### The task
Copy out the following data line for line, changing nothing.

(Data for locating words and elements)
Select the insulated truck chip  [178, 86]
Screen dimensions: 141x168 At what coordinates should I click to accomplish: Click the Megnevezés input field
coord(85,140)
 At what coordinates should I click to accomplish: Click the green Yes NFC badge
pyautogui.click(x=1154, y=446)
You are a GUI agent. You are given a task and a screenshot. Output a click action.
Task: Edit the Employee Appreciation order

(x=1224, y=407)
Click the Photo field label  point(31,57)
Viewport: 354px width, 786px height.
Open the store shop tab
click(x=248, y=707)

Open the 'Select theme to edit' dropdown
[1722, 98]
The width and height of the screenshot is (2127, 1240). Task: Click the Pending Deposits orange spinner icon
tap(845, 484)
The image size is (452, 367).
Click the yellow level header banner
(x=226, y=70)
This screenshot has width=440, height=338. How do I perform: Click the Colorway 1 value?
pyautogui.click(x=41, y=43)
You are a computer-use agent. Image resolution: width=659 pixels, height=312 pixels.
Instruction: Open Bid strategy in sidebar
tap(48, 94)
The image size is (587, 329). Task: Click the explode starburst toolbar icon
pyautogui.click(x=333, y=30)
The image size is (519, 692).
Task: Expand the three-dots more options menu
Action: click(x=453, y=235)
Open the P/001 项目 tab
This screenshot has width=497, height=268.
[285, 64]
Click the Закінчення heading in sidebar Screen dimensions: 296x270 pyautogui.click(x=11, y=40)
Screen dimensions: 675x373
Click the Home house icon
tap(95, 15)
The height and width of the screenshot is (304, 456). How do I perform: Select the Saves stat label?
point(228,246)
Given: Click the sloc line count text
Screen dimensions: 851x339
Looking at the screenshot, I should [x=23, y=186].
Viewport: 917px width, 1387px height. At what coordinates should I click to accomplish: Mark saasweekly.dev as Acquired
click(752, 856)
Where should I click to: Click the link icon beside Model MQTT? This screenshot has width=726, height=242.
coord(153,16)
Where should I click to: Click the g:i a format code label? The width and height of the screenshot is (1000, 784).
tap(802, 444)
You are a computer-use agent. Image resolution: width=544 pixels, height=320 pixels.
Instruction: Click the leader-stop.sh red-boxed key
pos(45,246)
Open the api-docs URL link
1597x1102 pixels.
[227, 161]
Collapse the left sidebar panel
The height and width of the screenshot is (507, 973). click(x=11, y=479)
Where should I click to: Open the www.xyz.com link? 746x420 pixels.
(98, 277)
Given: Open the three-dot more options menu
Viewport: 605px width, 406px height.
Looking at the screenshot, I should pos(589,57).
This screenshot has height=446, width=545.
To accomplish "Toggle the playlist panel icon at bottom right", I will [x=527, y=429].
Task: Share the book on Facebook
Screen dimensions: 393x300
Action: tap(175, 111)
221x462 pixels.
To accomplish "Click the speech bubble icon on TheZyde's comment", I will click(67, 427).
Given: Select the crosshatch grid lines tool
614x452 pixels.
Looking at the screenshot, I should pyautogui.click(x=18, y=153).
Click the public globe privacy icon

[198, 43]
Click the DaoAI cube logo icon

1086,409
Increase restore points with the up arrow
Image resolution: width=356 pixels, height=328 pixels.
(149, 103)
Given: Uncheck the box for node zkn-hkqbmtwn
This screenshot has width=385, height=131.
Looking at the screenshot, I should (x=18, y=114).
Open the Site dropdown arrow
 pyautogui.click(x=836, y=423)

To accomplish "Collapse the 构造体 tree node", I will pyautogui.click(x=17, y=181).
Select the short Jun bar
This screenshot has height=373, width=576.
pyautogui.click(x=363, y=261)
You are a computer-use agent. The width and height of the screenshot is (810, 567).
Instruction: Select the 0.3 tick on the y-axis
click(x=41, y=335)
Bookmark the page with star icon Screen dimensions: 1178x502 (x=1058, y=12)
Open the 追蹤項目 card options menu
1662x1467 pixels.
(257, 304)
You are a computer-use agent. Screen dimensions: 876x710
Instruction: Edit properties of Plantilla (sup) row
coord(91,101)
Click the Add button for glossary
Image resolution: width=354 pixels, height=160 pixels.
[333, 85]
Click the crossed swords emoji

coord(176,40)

### Solution
Select the insulated truck chip  [178, 86]
Screen dimensions: 141x168 At what coordinates should I click to accomplish: Click the Megnevezés input field
coord(85,140)
 At what coordinates should I click to accomplish: Click the green Yes NFC badge
pyautogui.click(x=1154, y=446)
You are a GUI agent. You are given a task and a screenshot. Output a click action.
Task: Edit the Employee Appreciation order

(x=1224, y=407)
Click the Photo field label  point(31,57)
Viewport: 354px width, 786px height.
Open the store shop tab
click(x=248, y=707)

Open the 'Select theme to edit' dropdown
[1722, 98]
The width and height of the screenshot is (2127, 1240). Task: Click the Pending Deposits orange spinner icon
tap(845, 484)
The image size is (452, 367).
Click the yellow level header banner
(x=226, y=70)
This screenshot has width=440, height=338. How do I perform: Click the Colorway 1 value?
pyautogui.click(x=41, y=43)
You are a computer-use agent. Image resolution: width=659 pixels, height=312 pixels.
Instruction: Open Bid strategy in sidebar
tap(48, 94)
The image size is (587, 329). Task: Click the explode starburst toolbar icon
pyautogui.click(x=333, y=30)
The image size is (519, 692).
Task: Expand the three-dots more options menu
Action: click(x=453, y=235)
Open the P/001 项目 tab
This screenshot has width=497, height=268.
[285, 64]
Click the Закінчення heading in sidebar Screen dimensions: 296x270 pyautogui.click(x=11, y=40)
Screen dimensions: 675x373
Click the Home house icon
tap(95, 15)
The height and width of the screenshot is (304, 456). How do I perform: Select the Saves stat label?
point(228,246)
Given: Click the sloc line count text
Screen dimensions: 851x339
Looking at the screenshot, I should [x=23, y=186].
Viewport: 917px width, 1387px height. At what coordinates should I click to accomplish: Mark saasweekly.dev as Acquired
click(752, 856)
Where should I click to: Click the link icon beside Model MQTT? This screenshot has width=726, height=242.
coord(153,16)
Where should I click to: Click the g:i a format code label? The width and height of the screenshot is (1000, 784).
tap(802, 444)
You are a computer-use agent. Image resolution: width=544 pixels, height=320 pixels.
Instruction: Click the leader-stop.sh red-boxed key
pos(45,246)
Open the api-docs URL link
1597x1102 pixels.
[227, 161]
Collapse the left sidebar panel
The height and width of the screenshot is (507, 973). click(x=11, y=479)
Where should I click to: Open the www.xyz.com link? 746x420 pixels.
(98, 277)
Given: Open the three-dot more options menu
Viewport: 605px width, 406px height.
Looking at the screenshot, I should pos(589,57).
This screenshot has height=446, width=545.
To accomplish "Toggle the playlist panel icon at bottom right", I will [x=527, y=429].
Task: Share the book on Facebook
Screen dimensions: 393x300
Action: tap(175, 111)
221x462 pixels.
To accomplish "Click the speech bubble icon on TheZyde's comment", I will click(67, 427).
Given: Select the crosshatch grid lines tool
614x452 pixels.
Looking at the screenshot, I should pyautogui.click(x=18, y=153).
Click the public globe privacy icon

[198, 43]
Click the DaoAI cube logo icon

1086,409
Increase restore points with the up arrow
Image resolution: width=356 pixels, height=328 pixels.
(149, 103)
Given: Uncheck the box for node zkn-hkqbmtwn
This screenshot has width=385, height=131.
Looking at the screenshot, I should (x=18, y=114).
Open the Site dropdown arrow
 pyautogui.click(x=836, y=423)

To accomplish "Collapse the 构造体 tree node", I will pyautogui.click(x=17, y=181).
Select the short Jun bar
This screenshot has height=373, width=576.
pyautogui.click(x=363, y=261)
You are a computer-use agent. The width and height of the screenshot is (810, 567).
Instruction: Select the 0.3 tick on the y-axis
click(x=41, y=335)
Bookmark the page with star icon Screen dimensions: 1178x502 (x=1058, y=12)
Open the 追蹤項目 card options menu
1662x1467 pixels.
(257, 304)
You are a computer-use agent. Screen dimensions: 876x710
Instruction: Edit properties of Plantilla (sup) row
coord(91,101)
Click the Add button for glossary
Image resolution: width=354 pixels, height=160 pixels.
[333, 85]
Click the crossed swords emoji

coord(176,40)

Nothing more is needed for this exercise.